Politica. Da Fontana a Gasparri, alla brutta fiera del pregiudizio
Già sull’elezione di Lorenzo Fontana a presidente della Camera si era detto di tutto e di più, senza rispetto per il ruolo istituzionale assunto dall’ex “numero due” leghista, e con una predilezione smaccata per i toni fortemente negativi, fino ad additare quella nomina come «uno sfregio». In questi giorni, poi, si è aggiunto il vero e proprio assalto contro il senatore Maurizio Gasparri di Forza Italia per aver osato ripresentare un disegno di legge sul riconoscimento della capacità giuridica del concepito. «Inaudito», «ora scherzano con il fuoco»: sono due dei commenti fra i tanti scagliati come missili. Ai quali è seguito un fuoco di fila preventivo contro anche la sola ipotesi che al ministero della Famiglia possa essere destinata una esponente leghista come Simona Baldassarre, subito descritta da vari media con accenti da fine del mondo: «Anti-Lgbtq», «retrograda», fino all’apoteosi della definizione di «ultracattolica».

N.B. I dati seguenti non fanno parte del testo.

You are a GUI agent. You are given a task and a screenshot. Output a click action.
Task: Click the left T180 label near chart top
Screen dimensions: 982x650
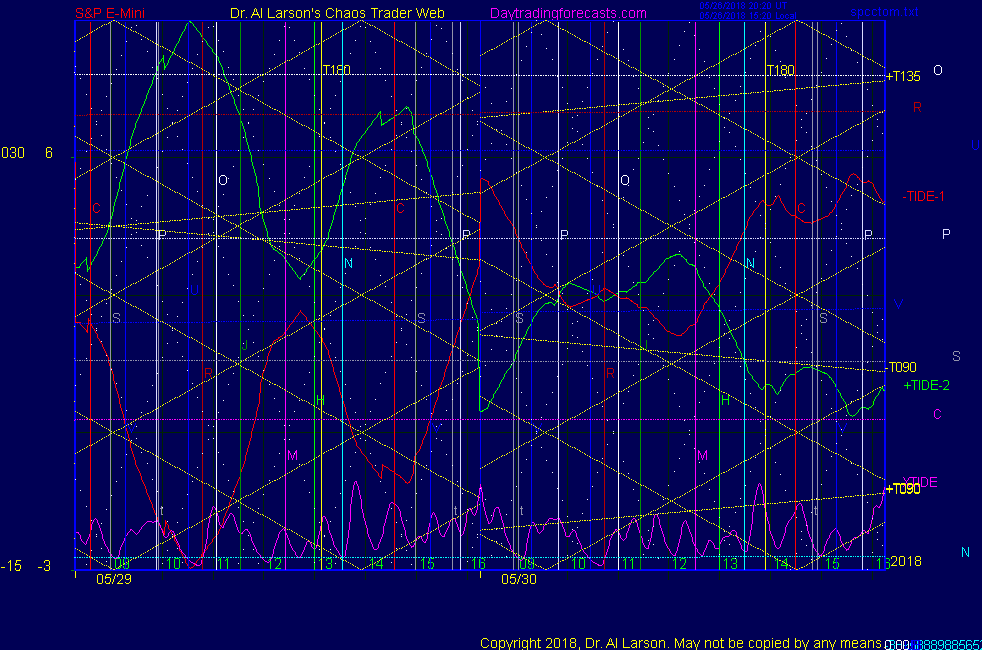point(336,70)
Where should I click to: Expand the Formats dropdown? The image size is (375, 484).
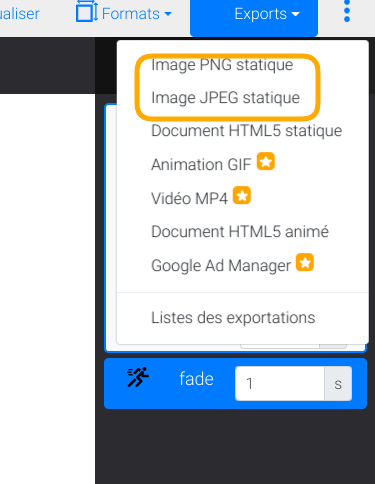coord(124,13)
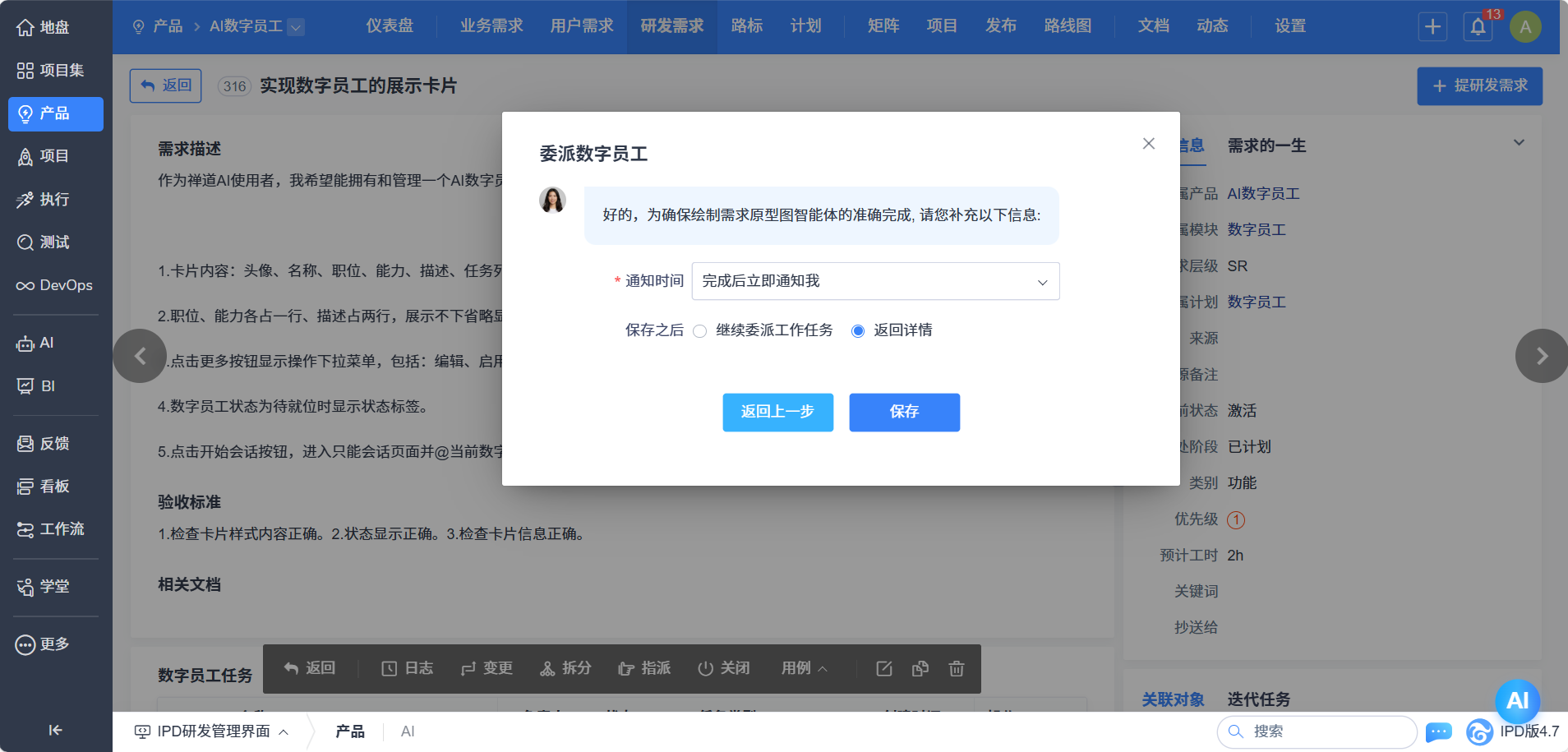1568x752 pixels.
Task: Select 返回详情 radio option
Action: [x=858, y=331]
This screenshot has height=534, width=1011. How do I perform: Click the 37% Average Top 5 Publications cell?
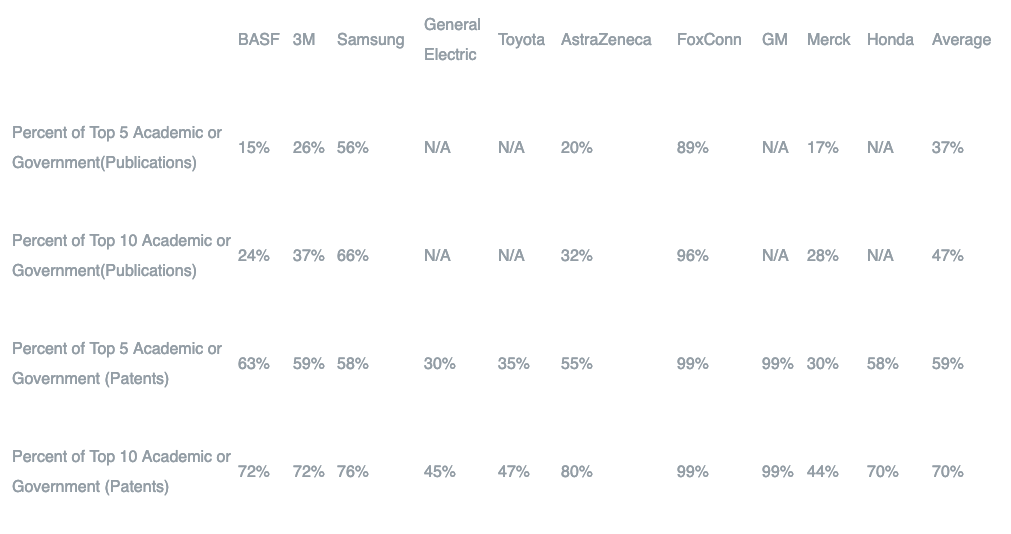(x=948, y=148)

Queste prime giornate della XIX legislatura, insomma, sono state già più che sufficienti per assistere, da parte di politici e media, a un vero “festival del non senso”, nel quale sono finite nel tritacarne persino entità come il Movimento per la vita e i Centri di aiuto alla vita, descritti quasi come “covi” di fondamentalismo cattivo, quando sono “luoghi” di persone costruiti per dare sostegno alle debolezze più grandi e tragiche. Si rasenta l’intimidazione. E si fa venir meno, ben oltre il merito dei temi evocati (sui quali pure ci sarebbe parecchio da dire controcorrente), il principio base di ogni democrazia: il pieno riconoscimento reciproco delle parti politiche, cioè quella piattaforma in base alla quale i punti di vista diversi sono tutti legittimi e da approfondire nella libera discussione parlamentare.
No, invece: per certi ambienti pseudoprogressisti quello che va fuori dal pensiero dominante su temi eticamente sensibili dev’essere subito bollato come oscurantista e gretto. Arrivando anche a trascurare un particolare fondamentale, ovvero che nella storia della democrazia italiana i cattolici, al di là delle etichettature partitiche, sono stati sempre rispettosi della volontà delle maggioranze di turno, anche oltre i propri convincimenti personali e di fede. È un’attitudine che dovrebbe ispirare certi autoproclamati laici, impegnati a misurare la bontà delle idee altrui con l’unico metro della maggiore o minore aderenza al proprio pensiero, specie sul terreno del cosiddetto “principio di autodeterminazione”. È l’antico vizio di reputarsi gli unici a “pensarla giusta”. Ma questo è puro e semplice pregiudizio. E senza rispetto reciproco è difficile andar lontano.